The room was now a crime scene.
29
The elevator at the end of the hall went down and back up, dumping three more officers onto the fourth floor. Coburn was asked to wait in the hallway. He was surrounded by cops. The door to 407 remained open and Coburn watched the techs crowd into the tiny bathroom. The techs removed the clothing from the duffel one piece at a time and bagged each item in plastic bags that they then placed into a Rubbermaid tub that stood open on the floor. The process was quick and efficient.

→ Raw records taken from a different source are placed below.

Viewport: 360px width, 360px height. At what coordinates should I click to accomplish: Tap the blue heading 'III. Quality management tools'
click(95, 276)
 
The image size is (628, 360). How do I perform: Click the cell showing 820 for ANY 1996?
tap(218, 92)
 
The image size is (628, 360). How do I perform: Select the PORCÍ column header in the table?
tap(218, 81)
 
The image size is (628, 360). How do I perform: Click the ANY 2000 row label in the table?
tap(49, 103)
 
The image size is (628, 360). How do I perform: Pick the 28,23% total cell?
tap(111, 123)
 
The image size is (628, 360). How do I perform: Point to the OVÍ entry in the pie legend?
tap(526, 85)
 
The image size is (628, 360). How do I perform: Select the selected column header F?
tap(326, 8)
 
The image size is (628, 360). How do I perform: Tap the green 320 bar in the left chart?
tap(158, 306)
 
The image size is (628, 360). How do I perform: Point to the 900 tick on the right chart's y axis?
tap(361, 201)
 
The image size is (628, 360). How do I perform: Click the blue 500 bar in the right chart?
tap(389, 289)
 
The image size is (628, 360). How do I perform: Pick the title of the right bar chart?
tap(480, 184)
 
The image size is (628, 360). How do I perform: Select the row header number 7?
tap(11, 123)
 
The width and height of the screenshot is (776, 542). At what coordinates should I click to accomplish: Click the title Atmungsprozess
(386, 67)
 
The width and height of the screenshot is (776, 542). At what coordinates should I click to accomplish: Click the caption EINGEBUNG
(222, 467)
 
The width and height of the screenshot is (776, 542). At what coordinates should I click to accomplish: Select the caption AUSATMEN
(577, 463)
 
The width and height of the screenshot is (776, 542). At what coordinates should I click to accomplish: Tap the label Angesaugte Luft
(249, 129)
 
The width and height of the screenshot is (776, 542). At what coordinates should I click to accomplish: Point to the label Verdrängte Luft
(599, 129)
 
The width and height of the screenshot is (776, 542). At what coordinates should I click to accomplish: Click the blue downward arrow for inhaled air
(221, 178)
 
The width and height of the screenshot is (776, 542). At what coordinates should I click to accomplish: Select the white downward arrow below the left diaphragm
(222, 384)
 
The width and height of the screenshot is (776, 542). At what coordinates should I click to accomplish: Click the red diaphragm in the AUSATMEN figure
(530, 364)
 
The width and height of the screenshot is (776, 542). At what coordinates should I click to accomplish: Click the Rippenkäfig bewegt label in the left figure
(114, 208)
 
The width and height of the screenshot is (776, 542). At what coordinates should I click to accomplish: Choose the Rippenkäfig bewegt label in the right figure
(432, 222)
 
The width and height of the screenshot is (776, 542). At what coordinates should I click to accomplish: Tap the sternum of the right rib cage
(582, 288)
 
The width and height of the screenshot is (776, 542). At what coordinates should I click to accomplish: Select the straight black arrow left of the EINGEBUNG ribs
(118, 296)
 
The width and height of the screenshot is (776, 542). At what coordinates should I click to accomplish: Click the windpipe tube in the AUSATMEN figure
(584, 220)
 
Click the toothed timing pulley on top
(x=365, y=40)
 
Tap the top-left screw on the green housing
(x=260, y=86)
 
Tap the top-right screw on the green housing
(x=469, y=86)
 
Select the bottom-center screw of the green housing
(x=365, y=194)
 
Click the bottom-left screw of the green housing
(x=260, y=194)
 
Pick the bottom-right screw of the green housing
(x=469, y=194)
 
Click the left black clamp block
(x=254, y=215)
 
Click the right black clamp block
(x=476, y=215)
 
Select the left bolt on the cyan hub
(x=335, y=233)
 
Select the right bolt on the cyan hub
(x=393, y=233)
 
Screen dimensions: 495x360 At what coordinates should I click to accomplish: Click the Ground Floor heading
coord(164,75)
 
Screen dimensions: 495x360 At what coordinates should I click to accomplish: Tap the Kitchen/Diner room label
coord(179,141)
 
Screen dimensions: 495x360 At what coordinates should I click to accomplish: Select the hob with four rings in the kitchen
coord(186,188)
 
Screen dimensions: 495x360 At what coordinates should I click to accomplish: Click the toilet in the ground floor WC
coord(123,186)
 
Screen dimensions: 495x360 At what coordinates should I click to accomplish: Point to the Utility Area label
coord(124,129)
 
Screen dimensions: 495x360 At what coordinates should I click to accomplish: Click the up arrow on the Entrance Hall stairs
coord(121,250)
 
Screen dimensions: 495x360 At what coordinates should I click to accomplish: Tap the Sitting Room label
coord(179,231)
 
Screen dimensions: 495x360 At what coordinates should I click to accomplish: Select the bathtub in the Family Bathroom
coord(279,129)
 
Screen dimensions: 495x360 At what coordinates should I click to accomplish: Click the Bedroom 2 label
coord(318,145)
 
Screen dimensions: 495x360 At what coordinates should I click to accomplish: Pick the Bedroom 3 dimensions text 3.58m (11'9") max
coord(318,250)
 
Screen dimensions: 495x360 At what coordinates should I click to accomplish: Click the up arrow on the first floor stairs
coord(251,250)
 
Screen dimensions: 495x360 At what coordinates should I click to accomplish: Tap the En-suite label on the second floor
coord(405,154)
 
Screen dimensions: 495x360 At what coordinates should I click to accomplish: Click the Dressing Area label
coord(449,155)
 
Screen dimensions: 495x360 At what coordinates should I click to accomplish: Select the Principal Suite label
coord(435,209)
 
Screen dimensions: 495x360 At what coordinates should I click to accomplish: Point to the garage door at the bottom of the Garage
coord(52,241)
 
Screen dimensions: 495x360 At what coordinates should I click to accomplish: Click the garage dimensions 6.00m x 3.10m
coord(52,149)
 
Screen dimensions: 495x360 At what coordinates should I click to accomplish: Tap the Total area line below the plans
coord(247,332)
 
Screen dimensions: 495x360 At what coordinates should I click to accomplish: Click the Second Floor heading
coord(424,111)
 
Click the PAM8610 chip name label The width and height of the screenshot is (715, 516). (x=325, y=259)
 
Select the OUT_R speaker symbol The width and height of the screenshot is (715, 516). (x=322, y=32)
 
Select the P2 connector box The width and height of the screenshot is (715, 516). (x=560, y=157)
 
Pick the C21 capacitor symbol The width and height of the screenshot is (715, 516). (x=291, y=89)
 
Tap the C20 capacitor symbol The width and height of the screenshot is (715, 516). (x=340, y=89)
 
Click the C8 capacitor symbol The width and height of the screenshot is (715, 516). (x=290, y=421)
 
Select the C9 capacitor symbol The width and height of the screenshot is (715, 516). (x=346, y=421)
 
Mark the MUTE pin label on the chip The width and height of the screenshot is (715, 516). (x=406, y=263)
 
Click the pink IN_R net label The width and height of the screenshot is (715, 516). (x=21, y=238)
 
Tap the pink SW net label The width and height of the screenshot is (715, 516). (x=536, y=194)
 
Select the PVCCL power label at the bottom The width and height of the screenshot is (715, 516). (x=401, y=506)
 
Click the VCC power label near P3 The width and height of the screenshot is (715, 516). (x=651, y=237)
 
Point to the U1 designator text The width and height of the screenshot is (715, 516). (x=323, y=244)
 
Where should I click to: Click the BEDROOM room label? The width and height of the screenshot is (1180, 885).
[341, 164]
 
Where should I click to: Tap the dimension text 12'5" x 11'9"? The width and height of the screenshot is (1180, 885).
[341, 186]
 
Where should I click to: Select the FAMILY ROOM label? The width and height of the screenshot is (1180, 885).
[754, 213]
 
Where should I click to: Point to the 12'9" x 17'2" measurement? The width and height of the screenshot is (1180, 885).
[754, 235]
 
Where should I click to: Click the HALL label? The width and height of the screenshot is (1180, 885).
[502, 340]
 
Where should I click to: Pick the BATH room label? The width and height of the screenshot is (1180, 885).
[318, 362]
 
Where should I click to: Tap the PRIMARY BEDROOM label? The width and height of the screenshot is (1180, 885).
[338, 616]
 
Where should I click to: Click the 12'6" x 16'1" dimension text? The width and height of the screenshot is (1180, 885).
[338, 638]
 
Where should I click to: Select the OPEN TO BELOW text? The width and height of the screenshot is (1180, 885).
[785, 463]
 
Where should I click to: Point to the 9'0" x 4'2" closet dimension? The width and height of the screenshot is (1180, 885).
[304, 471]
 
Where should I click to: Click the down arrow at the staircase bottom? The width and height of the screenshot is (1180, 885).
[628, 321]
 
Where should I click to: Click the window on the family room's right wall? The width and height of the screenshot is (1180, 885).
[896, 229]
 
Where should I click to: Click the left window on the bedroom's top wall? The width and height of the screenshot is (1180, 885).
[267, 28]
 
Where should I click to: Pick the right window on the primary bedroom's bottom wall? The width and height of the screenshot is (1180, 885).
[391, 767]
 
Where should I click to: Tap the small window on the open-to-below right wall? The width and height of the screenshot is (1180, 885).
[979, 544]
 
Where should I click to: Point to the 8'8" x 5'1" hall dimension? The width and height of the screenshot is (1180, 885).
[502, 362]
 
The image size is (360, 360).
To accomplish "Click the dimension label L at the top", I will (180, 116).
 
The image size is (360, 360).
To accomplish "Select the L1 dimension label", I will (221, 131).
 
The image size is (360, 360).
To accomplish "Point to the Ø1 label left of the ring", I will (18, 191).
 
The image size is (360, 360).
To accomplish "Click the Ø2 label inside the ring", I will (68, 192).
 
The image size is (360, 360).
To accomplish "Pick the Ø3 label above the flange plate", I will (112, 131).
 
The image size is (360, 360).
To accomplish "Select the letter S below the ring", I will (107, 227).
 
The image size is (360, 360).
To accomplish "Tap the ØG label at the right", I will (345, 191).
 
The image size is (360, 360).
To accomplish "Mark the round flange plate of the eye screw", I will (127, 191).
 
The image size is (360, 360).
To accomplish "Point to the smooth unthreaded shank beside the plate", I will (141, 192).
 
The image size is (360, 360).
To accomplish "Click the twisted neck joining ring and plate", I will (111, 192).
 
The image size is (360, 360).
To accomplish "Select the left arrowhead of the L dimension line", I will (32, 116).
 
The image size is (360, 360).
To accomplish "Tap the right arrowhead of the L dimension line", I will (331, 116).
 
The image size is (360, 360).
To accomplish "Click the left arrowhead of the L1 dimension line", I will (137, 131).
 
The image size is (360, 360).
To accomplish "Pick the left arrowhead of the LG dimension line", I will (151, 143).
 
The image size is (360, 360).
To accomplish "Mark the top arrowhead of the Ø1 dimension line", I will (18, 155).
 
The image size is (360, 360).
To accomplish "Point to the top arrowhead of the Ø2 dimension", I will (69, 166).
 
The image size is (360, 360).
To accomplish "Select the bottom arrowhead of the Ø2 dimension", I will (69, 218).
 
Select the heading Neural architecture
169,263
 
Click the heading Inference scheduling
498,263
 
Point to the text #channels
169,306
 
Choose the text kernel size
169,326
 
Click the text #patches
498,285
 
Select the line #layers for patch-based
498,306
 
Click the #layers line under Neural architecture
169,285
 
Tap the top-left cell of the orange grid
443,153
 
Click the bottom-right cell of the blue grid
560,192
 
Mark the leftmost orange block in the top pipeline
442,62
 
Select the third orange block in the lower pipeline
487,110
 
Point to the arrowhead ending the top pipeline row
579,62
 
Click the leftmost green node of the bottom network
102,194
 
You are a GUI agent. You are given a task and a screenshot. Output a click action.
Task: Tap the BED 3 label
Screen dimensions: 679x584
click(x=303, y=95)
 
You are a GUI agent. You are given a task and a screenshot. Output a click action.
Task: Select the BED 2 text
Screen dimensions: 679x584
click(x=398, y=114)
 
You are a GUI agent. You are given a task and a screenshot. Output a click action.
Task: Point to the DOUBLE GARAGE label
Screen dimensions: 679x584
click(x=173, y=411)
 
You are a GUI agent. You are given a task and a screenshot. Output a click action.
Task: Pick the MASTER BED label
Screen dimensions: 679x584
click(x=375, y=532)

Soon the contents of the duffel were inventoried and filed away inside the Rubbermaid tub. There were two shirts, a gray short sleeve, and the blue button-up dress shirt O’Shannon had removed. Additionally there were denim jeans, a pair of gray socks and a pair of Nike running shoes. All of it appeared in good condition, except that the tread pattern o
n the bottoms of the shoes were caked with dried clods of dirt. One of the techs was carefully bagging some of the dirt from one of the shoes.
Coburn tried to edge closer for a better look.
“Back up, sir,” one of the NYPD boys said.
Coburn nodded.
O’Shannon surveyed the room. He left the techs to their work and drifted to the window, brushing aside the blinds and glancing out at mid-evening in Greenwich Village.
The room was small and crowded with enough bodies working briskly that Detective Weaver eventually stepped into the hallway. She looked nonplussed.
Coburn attempted small talk with her.
“How did you get partnered with Andre the Giant?”
“His former partner dropped dead of a heart attack on the job. If you can believe it. I was transferring in from Chicago, so the powers that be used me to fill the vacancy. It was supposed to be temporary. It’s been three years.”
“You make a cute couple.”
She shrugged. “He’s a good cop.”
“How does he like being teamed with a woman?”
“No complaints, at least none that I’ve heard.”
“Would you know if he complained?”
“Word filters down. I would hear things. But there’s nothing to hear. O’Shannon doesn’t play games. He’s a good cop and a good man. He has treated me with respect from day one. We are a good contrast. And the boys on the force worship him.”
Coburn listened to her tone and decided she was being mostly genuine and only slightly diplomatic.
“Chicago wasn’t cold enough for you?”
“My sister lost her husband in an accident. I transferred to New York to be close to her.”
“Only sibling?”
Weaver nodded. “Just us two girls.”
“You don’t look like a cop.”
“What do I look like?” she asked.
“A hot young soccer mom,” Coburn said with a slight smile.
“Soccer moms are married with children. Therefore, I don’t qualify.”
“Do you think I’m crazy?”
She tilted her face, considering, her eyes studying him. “Might be.”